Good luck with that.
So apparently last night I was running around columbus circle station screaming that Obama was a pussy and that "waterboarding should always be an option" lol
my roomates packed me a lunch. it had bread, cheesewiz, a can of refried beans and a condom with a note that said "good luck on your first day". im not even gonna pretend to be mad.
She clogged the toilet and got it out with a seven eleven bag. I tried to tell her no but she was convinced that was the logical thing to do.
I feel like a fucked a broomstick last night. You get a gold star.
Aaaand my life has been reduced to whether I can reach to flush my puke down the toilet using my foot. The answer is yes.

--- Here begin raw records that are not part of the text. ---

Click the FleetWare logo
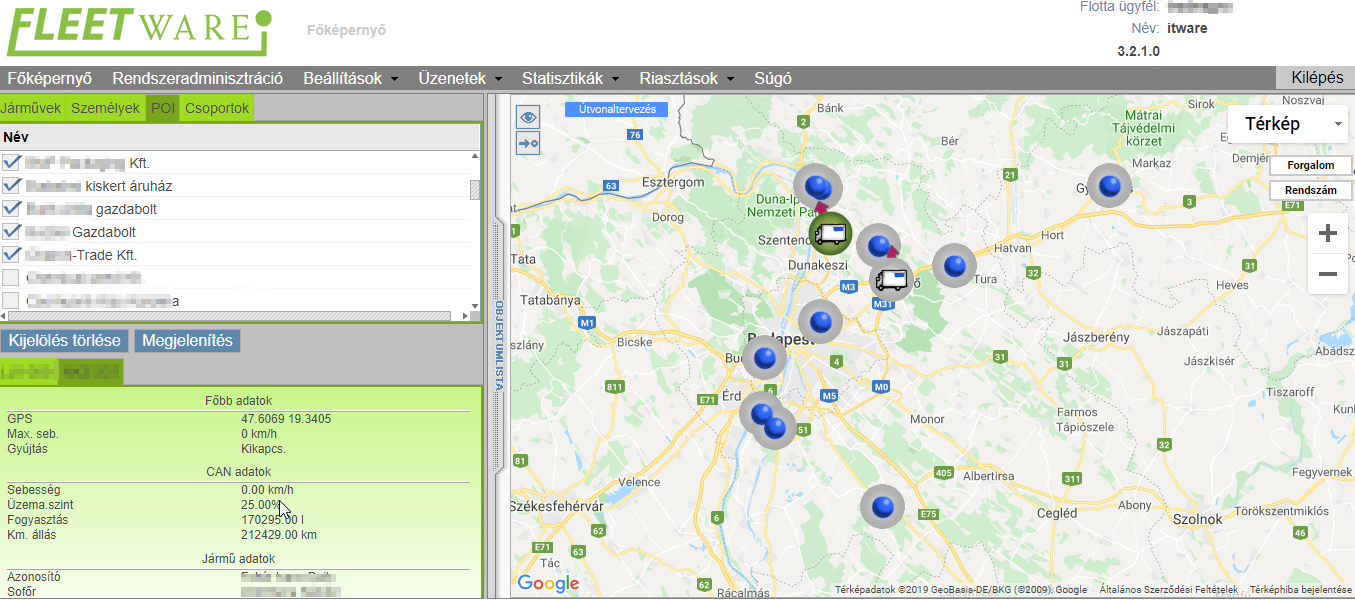 coord(138,32)
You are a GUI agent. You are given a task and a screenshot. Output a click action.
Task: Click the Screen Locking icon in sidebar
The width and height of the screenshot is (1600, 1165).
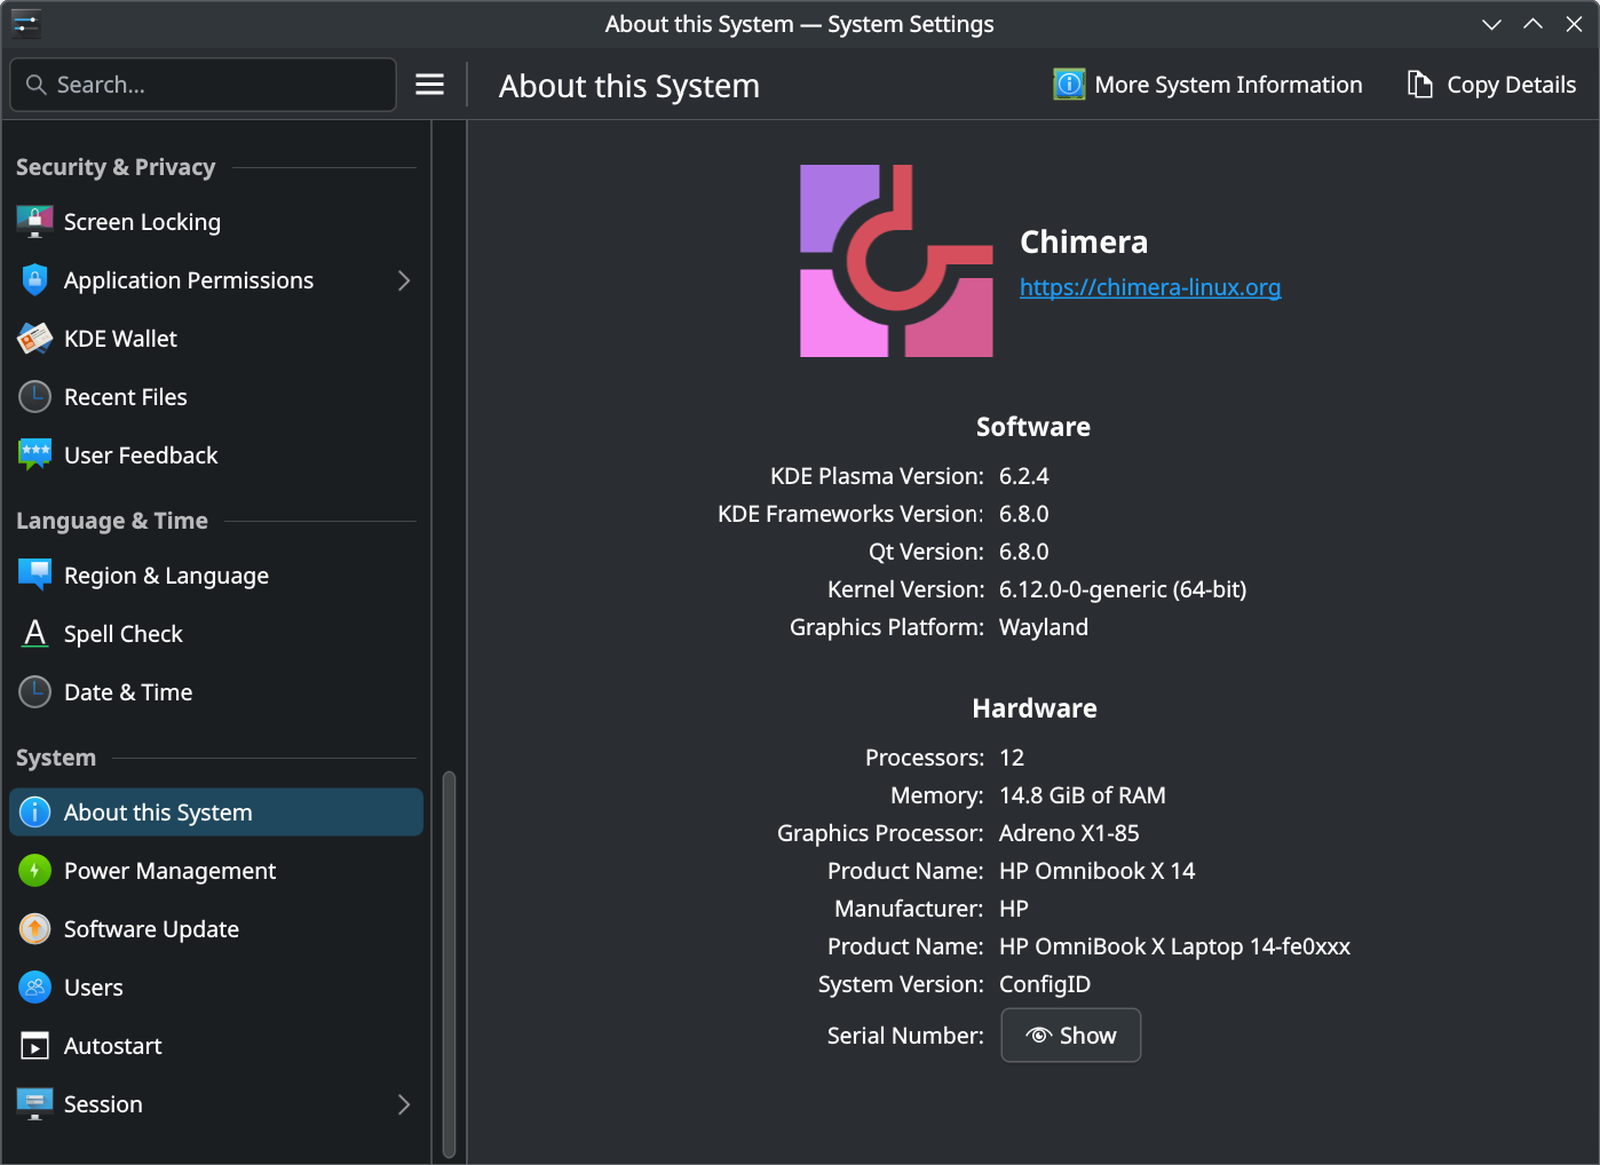(x=35, y=222)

Walked girl from last night to car as gf was driving up. Got slow clap from neighbors.
Don't ask me how or why, but I'm drunk with German diplomats. Come over. Now
She's trying to put on her dog muzzle on her self
He hasn't responded, but he probably just jizzed in his shorts again, so I'll give him time.
I'm proud of you, you were pretty classy last night, you didn't puke AND you didn't take off your shirt, except for those two times in the corner.
Only you two could pull off a partner swap with honeymooners
And now we should drink to that moment where you realize you didn't exactly think things through.
He’s really fucking cute. Like, I want his penis in my mouth cute.